What should stay stable is not the packaging, but the contract:

  • one threshold owner
  • one canonical decision record
  • one retrieval/write/update lifecycle
  • one or more interchangeable storage backends

Afterword: How This Split Can Evolve

This split is a good starting point, not the final state.

Over time, you can evolve it in several directions.

Better graph model

The first graph version may only model decisions and edges between them. A stronger version can add:

  • Incident nodes
  • Evidence nodes
  • Policy nodes
  • Review or refresh events
  • richer edge semantics such as DERIVED_FROM, BLOCKED_BY, or PARTIALLY_VALIDATED_BY

That makes causal analysis and decision lineage much stronger.

Stronger evidence references

Today, many teams will begin with free-form evidence_refs. A more mature version can move toward:

  • typed evidence ids
  • trace ids
  • document ids
  • policy ids
  • stronger citation rules

That makes provenance more machine-usable and less dependent on prose.

Automated refresh and staleness handling

The refresh block can later support:

  • reminders for overdue review dates
  • stale-decision detection
  • automatic invalidation prompts after incidents
  • dashboards showing which priors are still trustworthy

This direction is strongly aligned with FPF's refresh and decay governance model.
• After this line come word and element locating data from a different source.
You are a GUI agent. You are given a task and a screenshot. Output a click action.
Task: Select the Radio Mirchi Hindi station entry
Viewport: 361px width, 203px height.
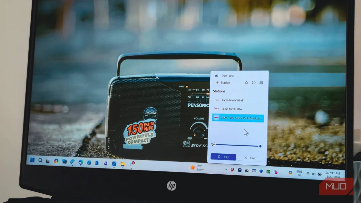233,100
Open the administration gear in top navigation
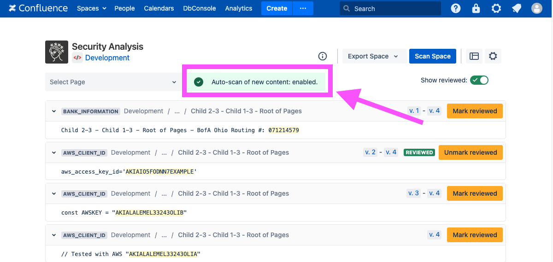 [496, 8]
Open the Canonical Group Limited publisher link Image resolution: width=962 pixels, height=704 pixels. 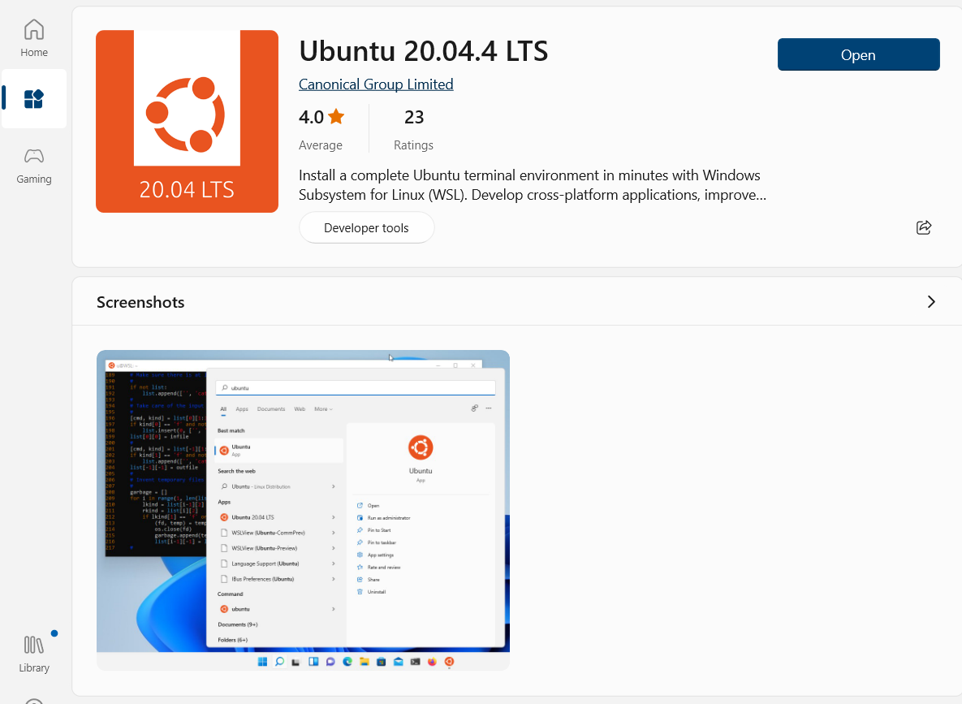[376, 84]
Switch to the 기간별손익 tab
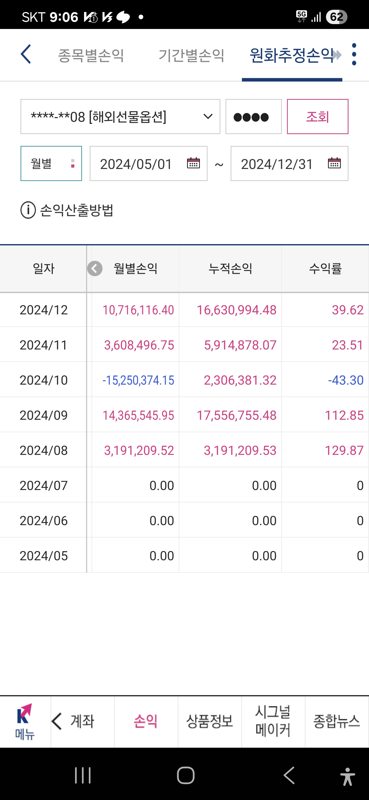Image resolution: width=369 pixels, height=800 pixels. point(191,55)
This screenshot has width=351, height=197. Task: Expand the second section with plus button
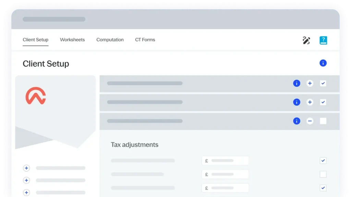[310, 102]
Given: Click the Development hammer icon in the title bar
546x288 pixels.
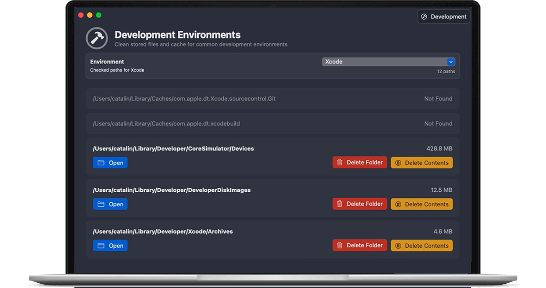Looking at the screenshot, I should (424, 16).
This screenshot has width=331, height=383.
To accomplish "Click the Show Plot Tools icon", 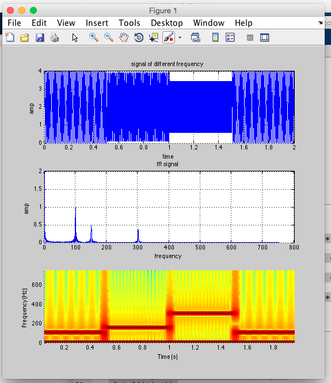I will pos(265,37).
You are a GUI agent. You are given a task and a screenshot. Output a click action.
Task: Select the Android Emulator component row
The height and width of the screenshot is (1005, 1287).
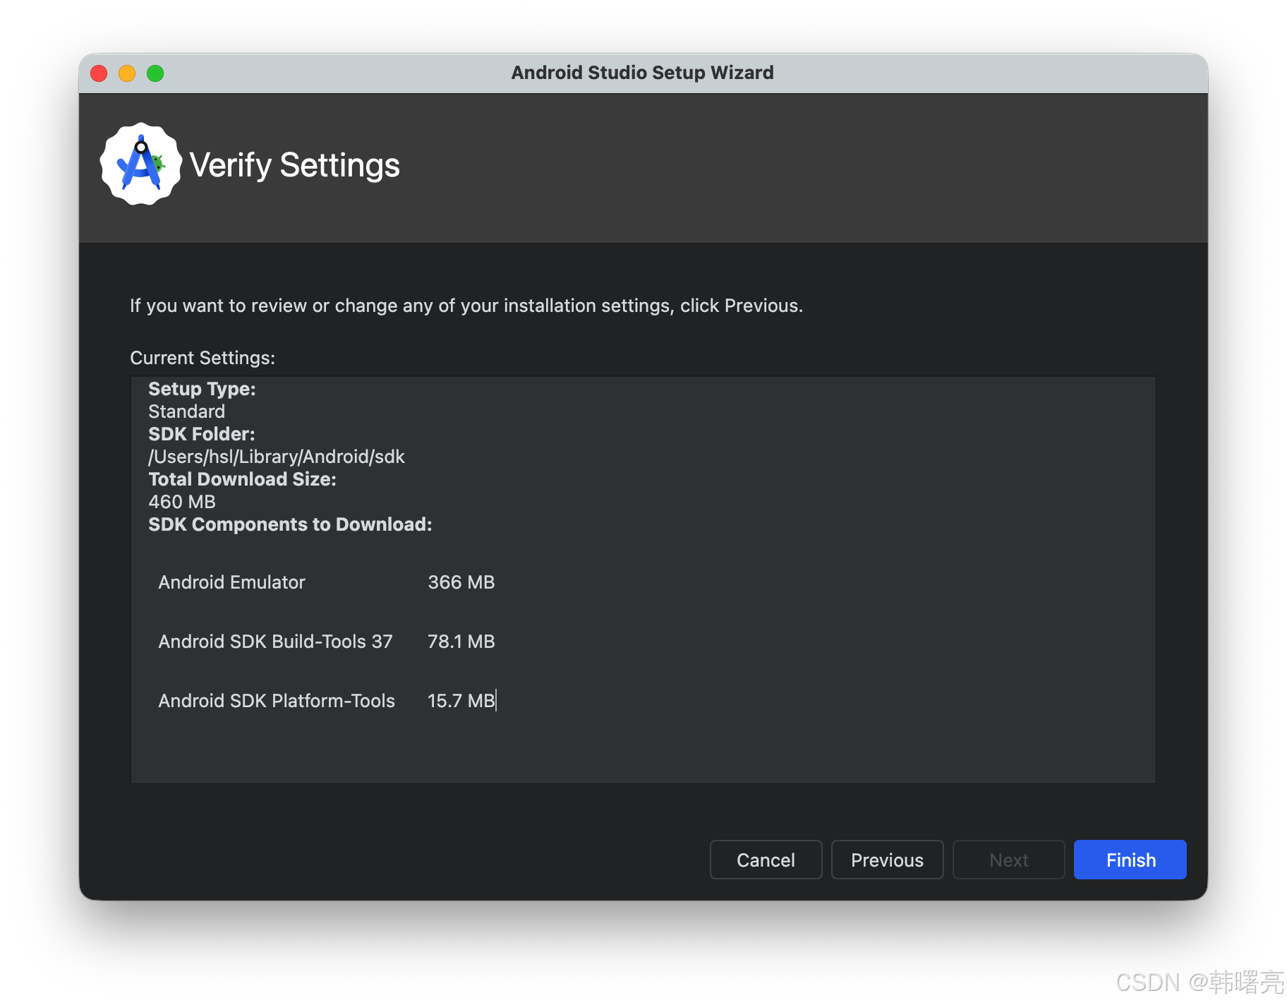pos(327,582)
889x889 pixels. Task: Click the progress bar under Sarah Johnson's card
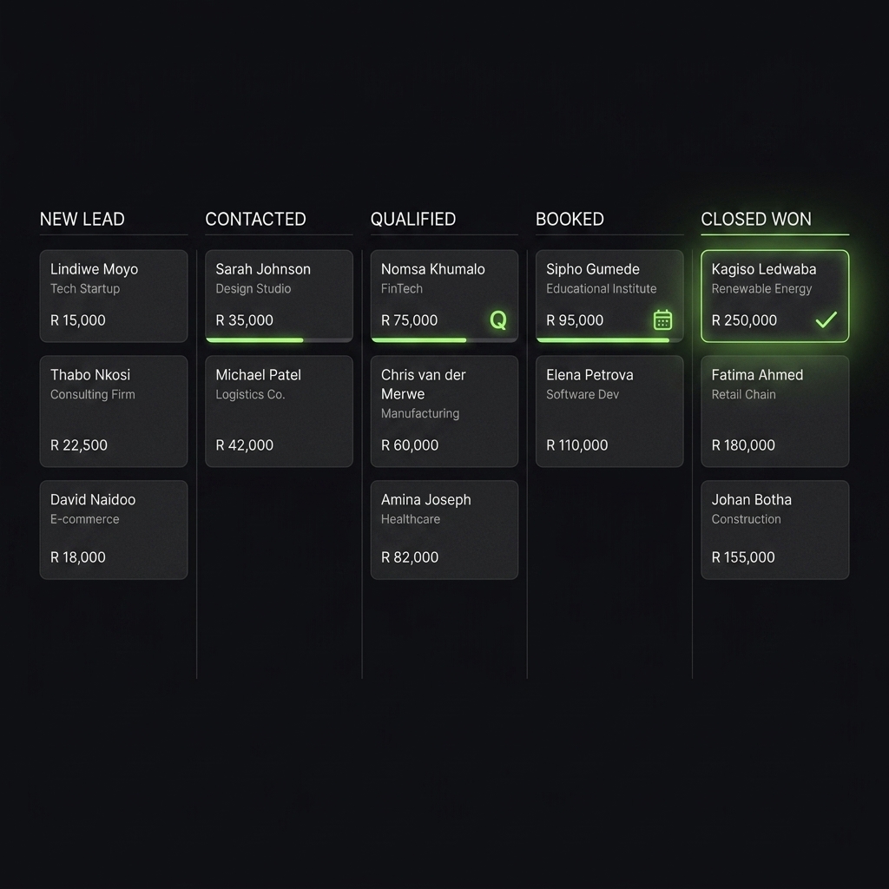coord(254,341)
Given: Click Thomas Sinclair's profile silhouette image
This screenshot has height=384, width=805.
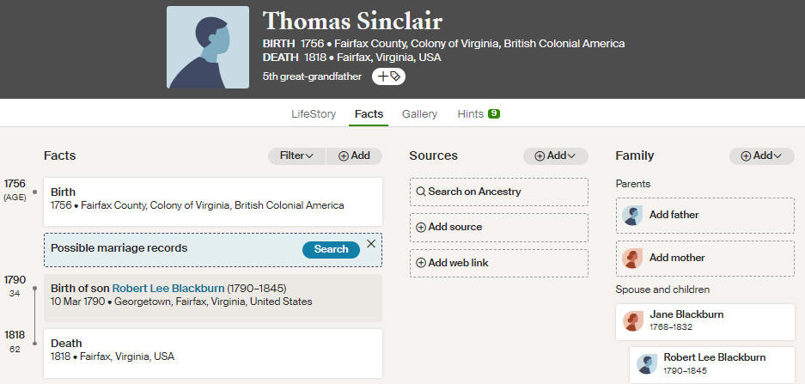Looking at the screenshot, I should click(x=208, y=47).
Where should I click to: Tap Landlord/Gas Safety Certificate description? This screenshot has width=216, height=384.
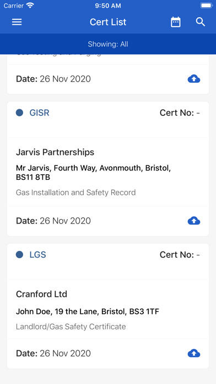pos(71,327)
Reference: FPF on refresh governance and debt-by-prose anti-patterns

Multi-backend publication

A mature system can publish the same logical decision record to:

  • Markdown notes for humans
  • Neo4j for graph analysis
  • a search index for retrieval
  • dashboards for governance reporting

Domain-specific threshold policies

Different domains may eventually need slightly different threshold tuning. If that happens, keep the same split:

  • one threshold owner
  • one provenance contract
  • one or more backends

Do not push those threshold rules into the logging layer.

Framework-independent orchestration

As the system matures, the Copilot-specific packaging can be replaced or mirrored by:

  • orchestration frameworks with explicit planner/worker roles
  • agent SDKs with tool registries and memory modules
  • workflow engines that separate retrieval, decision, logging, and review stages

At that point, the main value of this reference implementation is the contract and the boundary design, not the exact file layout.

Final Takeaway

If you want a practical provenance system for agents, keep the pattern simple:

  • one skill decides whether a decision matters
  • one skill defines what a reusable decision record looks like
  • one backend stores it
  • agents retrieve priors first and update records when new evidence arrives

That gives you a portable, inspectable, and evolvable decision memory system that can start with Markdown and grow into a richer graph-based architecture later.